Trust could be at times an elusive concept. We all know when we trust or distrust someone. Where we struggle is in explaining how we concluded that there is no longer trust in the relationship.

Charles Feltman, author of ‘The Thin Book of Trust’, defines trust as choosing to risk making something you value vulnerable to another person’s actions. He describes distrust as deciding that what is important to me is not safe with this person in this situation (or any situation). Ouch! His definition of distrust hit a nerve. I am not sure how I would react if someone told me he or she does not feel safe with me.

Now we have a definition and there is clarity around what trust is. I love the fact that trust is a choice, which means that to be trustworthy we must work at it every day.

We are all familiar with the adage of it takes a lifetime to create trust and a minute or less to destroy it. My visual representation of trust is like a delicate rock crystal vase. It is unique and very delicate. I have one vase for each person who trusts me unconditionally. Each one is guarded and protected against my own clumsiness. I do not want to break or irretrievably damage them.

Still, the definition of trust does not tell us what being trustworthy looks like. If we were to tell someone that what is important to us is not safe with them, we are directly criticizing the person (and not his/her behavior), which could be detrimental.

Brene Brown identified seven behaviors associated with being trustworthy. I have used the BRAVING inventory with both work and personal relationships. So far, it is the best and most exact list of practices related to trust that I have come across.

Here are the seven elements of trust where I combine the definition from Brene Brown and my own two cents.

“To be trusted is a greater compliment than being loved.” – Unknown


Boundary is something that indicates or fixes a limit or extent. The way this applies to trust is that we respect each other’s boundaries and when we are not clear, we ask. We are also willing to say no.

This behavior could be challenging at work and in truly close relationships for a couple of reasons:

  1. We are afraid that our boundaries would be judged as being too strict or too lenient.
  2. We do not know how to say no, and our boundaries are crossed over and over.

I struggle with both reasons especially the second one. And this is part of what I am currently learning: it is fine to say ‘no’, ‘not now’, or ‘not yet’.

I think part of the fear of setting boundaries and saying ‘no’ is that we may be coming from a scarcity mindset instead of from an abundant one. We are afraid of missing out if we put limitations.

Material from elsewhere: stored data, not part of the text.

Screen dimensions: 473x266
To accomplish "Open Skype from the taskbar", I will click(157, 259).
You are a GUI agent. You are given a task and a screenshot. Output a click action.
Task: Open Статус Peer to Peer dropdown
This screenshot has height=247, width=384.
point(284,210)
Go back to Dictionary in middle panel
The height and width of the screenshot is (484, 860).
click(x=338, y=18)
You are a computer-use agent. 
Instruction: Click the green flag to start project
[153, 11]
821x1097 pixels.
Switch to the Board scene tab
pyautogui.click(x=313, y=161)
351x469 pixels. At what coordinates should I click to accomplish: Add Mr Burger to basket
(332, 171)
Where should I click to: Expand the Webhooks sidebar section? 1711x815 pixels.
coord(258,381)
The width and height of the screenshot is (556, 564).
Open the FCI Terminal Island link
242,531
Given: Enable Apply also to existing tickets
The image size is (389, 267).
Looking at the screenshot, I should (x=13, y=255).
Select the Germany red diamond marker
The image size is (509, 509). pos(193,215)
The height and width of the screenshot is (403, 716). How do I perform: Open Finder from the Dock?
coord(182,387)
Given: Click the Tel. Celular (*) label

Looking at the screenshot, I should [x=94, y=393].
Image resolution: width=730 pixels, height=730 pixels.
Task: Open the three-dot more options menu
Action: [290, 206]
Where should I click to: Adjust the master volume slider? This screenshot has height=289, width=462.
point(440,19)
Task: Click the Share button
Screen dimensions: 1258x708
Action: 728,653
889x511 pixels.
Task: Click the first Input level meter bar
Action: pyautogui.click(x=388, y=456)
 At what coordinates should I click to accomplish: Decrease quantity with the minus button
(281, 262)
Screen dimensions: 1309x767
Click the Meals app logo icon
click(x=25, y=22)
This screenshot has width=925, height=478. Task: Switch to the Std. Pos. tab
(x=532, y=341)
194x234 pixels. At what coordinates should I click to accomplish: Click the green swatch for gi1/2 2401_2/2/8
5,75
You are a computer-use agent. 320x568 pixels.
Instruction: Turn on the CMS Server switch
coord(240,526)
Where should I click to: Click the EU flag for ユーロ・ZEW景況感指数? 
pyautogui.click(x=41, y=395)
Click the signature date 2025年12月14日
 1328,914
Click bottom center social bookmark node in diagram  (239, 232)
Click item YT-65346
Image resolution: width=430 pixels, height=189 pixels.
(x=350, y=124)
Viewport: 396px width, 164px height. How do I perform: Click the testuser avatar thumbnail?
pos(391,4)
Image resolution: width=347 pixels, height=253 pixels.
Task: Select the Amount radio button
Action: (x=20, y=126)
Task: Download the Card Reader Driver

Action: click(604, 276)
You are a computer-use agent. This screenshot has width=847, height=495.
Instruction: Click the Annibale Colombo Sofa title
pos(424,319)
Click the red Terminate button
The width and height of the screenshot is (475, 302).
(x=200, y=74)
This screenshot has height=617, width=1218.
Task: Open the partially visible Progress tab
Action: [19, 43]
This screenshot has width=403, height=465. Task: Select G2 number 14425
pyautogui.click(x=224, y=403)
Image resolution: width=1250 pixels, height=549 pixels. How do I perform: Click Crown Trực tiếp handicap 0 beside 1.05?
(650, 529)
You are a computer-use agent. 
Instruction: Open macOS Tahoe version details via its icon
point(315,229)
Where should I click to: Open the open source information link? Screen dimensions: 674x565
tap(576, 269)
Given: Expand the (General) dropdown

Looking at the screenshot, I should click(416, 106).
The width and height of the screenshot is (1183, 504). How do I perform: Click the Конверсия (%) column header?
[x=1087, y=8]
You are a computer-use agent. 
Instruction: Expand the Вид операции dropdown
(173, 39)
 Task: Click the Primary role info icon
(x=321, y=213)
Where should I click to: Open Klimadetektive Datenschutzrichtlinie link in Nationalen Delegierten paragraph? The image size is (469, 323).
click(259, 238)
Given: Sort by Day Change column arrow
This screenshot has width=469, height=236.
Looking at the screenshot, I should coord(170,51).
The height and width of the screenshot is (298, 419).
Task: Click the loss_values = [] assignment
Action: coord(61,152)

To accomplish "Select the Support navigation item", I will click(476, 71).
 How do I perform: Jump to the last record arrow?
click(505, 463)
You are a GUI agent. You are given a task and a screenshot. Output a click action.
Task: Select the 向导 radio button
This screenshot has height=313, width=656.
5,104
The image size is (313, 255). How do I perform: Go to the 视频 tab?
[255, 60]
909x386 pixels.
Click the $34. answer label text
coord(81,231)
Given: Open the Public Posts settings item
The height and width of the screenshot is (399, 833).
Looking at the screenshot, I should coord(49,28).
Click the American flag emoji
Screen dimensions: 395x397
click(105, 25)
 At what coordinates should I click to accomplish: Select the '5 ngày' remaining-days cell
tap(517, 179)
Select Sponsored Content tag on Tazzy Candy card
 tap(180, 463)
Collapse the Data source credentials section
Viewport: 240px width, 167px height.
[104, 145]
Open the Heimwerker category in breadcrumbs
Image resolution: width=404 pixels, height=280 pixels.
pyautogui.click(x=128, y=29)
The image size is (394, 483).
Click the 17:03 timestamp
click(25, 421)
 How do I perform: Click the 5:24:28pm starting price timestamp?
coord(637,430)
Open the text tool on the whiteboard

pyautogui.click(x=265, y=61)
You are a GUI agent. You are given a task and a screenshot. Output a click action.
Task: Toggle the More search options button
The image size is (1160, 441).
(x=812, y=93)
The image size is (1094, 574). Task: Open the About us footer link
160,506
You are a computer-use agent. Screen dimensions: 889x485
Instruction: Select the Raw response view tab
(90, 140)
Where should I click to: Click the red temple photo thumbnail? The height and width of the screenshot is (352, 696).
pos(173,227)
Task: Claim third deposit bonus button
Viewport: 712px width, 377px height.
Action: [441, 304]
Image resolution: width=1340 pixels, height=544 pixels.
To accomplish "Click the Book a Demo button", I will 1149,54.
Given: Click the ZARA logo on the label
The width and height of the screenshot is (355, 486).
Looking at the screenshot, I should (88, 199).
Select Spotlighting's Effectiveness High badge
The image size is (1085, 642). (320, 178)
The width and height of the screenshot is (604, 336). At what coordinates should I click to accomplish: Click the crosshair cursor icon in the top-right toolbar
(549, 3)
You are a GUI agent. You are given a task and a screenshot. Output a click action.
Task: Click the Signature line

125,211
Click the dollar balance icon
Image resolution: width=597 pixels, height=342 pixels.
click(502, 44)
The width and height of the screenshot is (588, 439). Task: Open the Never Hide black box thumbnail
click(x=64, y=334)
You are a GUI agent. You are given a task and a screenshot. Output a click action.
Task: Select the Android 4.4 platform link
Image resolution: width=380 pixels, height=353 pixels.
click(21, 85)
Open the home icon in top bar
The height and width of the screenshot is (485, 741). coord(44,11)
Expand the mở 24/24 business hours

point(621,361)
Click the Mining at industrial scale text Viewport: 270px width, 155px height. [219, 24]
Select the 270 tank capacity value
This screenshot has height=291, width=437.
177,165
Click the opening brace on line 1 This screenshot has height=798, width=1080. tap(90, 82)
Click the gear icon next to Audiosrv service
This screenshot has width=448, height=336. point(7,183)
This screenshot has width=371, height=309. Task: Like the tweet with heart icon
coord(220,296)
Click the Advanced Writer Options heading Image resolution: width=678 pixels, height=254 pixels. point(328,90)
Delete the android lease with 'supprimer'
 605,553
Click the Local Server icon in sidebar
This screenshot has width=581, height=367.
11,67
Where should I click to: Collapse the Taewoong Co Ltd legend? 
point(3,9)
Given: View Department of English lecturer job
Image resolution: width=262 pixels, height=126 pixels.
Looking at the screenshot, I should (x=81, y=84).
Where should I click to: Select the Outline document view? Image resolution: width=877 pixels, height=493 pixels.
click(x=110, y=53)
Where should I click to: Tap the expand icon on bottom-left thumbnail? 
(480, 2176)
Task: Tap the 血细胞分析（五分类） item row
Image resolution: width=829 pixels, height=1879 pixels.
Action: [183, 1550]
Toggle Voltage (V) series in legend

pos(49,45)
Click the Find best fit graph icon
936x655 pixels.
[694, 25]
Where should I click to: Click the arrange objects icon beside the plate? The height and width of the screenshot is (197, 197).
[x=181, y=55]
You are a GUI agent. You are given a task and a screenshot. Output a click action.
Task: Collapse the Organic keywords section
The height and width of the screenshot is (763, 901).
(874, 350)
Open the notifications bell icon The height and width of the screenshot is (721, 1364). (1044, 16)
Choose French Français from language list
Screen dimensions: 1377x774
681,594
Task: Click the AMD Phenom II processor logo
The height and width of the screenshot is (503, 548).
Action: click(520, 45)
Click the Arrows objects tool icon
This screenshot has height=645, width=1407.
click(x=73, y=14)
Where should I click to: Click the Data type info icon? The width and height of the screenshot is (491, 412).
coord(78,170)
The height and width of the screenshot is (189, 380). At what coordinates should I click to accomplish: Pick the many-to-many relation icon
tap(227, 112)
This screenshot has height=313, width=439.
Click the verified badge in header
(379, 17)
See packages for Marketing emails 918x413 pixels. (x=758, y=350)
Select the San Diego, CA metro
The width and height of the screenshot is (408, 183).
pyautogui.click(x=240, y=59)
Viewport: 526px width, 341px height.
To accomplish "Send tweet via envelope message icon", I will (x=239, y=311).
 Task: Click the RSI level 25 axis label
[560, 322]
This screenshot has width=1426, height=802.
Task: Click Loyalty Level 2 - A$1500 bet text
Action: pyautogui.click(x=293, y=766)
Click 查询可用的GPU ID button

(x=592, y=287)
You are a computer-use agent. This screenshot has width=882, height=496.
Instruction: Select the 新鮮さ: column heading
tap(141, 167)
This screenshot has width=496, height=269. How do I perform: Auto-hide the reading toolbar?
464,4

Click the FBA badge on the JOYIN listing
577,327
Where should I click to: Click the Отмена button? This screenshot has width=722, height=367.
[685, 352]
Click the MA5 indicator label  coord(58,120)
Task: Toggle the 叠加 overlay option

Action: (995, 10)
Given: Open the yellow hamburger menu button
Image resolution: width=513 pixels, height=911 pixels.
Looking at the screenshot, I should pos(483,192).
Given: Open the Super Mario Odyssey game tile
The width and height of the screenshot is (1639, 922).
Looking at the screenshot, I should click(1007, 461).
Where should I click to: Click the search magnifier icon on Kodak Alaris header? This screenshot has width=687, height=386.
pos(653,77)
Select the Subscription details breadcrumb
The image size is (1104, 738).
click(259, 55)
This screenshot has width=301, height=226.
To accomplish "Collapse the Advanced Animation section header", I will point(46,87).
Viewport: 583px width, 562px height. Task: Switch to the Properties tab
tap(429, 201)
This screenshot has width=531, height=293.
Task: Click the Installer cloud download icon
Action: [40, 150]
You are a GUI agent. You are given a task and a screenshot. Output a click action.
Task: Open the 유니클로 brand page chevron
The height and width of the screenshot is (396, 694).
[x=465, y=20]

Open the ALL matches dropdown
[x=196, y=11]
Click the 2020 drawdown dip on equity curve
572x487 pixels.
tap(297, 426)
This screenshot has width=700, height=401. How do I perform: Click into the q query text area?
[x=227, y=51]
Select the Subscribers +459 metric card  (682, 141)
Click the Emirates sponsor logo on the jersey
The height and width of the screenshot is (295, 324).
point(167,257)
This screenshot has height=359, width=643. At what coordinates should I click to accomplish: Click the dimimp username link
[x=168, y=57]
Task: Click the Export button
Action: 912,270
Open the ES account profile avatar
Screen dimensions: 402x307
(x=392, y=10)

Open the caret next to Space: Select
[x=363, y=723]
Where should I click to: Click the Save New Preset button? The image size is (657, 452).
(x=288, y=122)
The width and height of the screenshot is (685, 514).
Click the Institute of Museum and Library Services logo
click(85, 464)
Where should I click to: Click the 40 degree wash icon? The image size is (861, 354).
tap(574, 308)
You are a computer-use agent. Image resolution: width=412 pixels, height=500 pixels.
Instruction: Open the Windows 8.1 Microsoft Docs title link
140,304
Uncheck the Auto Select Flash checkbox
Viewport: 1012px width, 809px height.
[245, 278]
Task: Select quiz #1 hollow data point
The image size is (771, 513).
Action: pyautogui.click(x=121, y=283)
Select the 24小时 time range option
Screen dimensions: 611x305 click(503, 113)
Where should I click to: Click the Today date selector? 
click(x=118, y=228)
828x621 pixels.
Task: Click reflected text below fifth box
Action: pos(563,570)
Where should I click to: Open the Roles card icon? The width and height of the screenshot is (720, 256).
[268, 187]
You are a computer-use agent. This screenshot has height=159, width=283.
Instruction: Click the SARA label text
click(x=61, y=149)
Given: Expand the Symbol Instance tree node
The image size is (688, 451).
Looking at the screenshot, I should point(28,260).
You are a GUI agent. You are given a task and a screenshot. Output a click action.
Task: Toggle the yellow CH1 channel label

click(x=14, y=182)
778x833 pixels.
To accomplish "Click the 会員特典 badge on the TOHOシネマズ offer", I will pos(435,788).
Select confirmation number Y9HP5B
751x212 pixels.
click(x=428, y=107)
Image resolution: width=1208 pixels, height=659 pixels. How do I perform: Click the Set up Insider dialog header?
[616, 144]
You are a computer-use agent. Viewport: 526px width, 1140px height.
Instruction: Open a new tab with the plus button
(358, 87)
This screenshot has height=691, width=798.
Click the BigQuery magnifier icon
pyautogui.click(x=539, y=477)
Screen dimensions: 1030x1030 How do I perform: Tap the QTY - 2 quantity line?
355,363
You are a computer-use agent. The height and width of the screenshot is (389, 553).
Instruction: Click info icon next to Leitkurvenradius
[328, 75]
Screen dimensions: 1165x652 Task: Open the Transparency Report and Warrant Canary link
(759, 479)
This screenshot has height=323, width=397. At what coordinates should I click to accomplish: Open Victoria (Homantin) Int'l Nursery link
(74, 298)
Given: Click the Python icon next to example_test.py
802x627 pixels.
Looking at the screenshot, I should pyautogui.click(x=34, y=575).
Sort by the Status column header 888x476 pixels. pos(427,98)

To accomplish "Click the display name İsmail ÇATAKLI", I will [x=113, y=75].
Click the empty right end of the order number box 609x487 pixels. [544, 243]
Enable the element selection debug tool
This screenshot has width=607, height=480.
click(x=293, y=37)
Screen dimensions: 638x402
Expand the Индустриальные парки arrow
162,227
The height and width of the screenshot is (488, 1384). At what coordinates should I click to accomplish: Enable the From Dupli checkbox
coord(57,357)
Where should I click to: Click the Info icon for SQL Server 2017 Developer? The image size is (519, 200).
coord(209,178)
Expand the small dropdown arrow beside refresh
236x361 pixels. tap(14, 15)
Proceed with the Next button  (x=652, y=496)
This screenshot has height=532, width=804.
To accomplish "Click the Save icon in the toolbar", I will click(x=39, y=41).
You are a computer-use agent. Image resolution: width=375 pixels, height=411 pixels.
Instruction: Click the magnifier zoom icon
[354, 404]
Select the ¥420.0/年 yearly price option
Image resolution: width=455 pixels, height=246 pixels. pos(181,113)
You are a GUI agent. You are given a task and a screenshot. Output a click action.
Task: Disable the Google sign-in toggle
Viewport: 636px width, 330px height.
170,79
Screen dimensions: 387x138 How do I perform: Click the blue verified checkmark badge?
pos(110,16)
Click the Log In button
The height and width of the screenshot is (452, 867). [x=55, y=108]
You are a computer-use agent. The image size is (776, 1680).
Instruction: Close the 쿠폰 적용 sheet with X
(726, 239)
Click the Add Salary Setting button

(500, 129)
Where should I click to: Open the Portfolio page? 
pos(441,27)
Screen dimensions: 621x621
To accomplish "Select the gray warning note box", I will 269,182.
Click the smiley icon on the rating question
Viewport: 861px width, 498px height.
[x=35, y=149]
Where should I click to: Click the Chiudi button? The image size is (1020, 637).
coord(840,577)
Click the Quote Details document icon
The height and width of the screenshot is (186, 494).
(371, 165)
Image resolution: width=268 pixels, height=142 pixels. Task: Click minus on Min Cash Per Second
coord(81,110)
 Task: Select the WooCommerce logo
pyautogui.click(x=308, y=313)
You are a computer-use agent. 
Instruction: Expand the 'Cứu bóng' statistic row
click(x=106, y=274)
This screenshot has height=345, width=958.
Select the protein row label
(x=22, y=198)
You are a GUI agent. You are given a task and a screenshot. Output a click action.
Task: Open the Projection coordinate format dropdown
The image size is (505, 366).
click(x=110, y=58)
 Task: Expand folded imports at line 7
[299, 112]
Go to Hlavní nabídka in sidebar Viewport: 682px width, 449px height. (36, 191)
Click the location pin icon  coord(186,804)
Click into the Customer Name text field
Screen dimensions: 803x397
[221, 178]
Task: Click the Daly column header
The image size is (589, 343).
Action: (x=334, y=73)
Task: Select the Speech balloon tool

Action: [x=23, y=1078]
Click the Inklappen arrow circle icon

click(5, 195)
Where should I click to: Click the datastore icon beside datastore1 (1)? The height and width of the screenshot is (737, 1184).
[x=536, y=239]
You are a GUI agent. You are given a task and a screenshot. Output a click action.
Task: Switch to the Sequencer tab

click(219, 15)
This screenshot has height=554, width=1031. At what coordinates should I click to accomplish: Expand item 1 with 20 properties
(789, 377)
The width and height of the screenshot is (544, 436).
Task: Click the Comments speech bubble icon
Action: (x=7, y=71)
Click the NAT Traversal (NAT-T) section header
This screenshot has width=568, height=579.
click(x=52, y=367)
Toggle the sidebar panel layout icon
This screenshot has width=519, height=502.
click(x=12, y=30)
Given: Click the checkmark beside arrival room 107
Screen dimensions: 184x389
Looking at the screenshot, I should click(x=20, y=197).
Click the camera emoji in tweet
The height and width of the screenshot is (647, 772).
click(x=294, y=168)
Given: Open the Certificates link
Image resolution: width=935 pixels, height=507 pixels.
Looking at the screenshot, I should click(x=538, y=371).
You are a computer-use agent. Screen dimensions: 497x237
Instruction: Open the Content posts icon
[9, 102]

The reality is that the clearer we are with what is acceptable and what is not, the better off we are with people. Most people do not want to hurt us or make us feel bad. I started to see it as me helping them understand how we can better work, connect and interact together.

And what is acceptable today may not be acceptable tomorrow. Our boundaries are fluid with time and wisdom, so it is important to let the people close to us know of the changes.

“Compassionate people ask for what they need. They say no when they need to, and when they say yes, they mean it. They’re compassionate because their boundaries keep them out of resentment.” – Brene Brown


We do what we said we would do. We do not want to over promise and under deliver considering our capabilities, existing commitments, and priorities. I see this one linked to boundaries as well especially when it comes to saying ‘no’ or ‘not now’.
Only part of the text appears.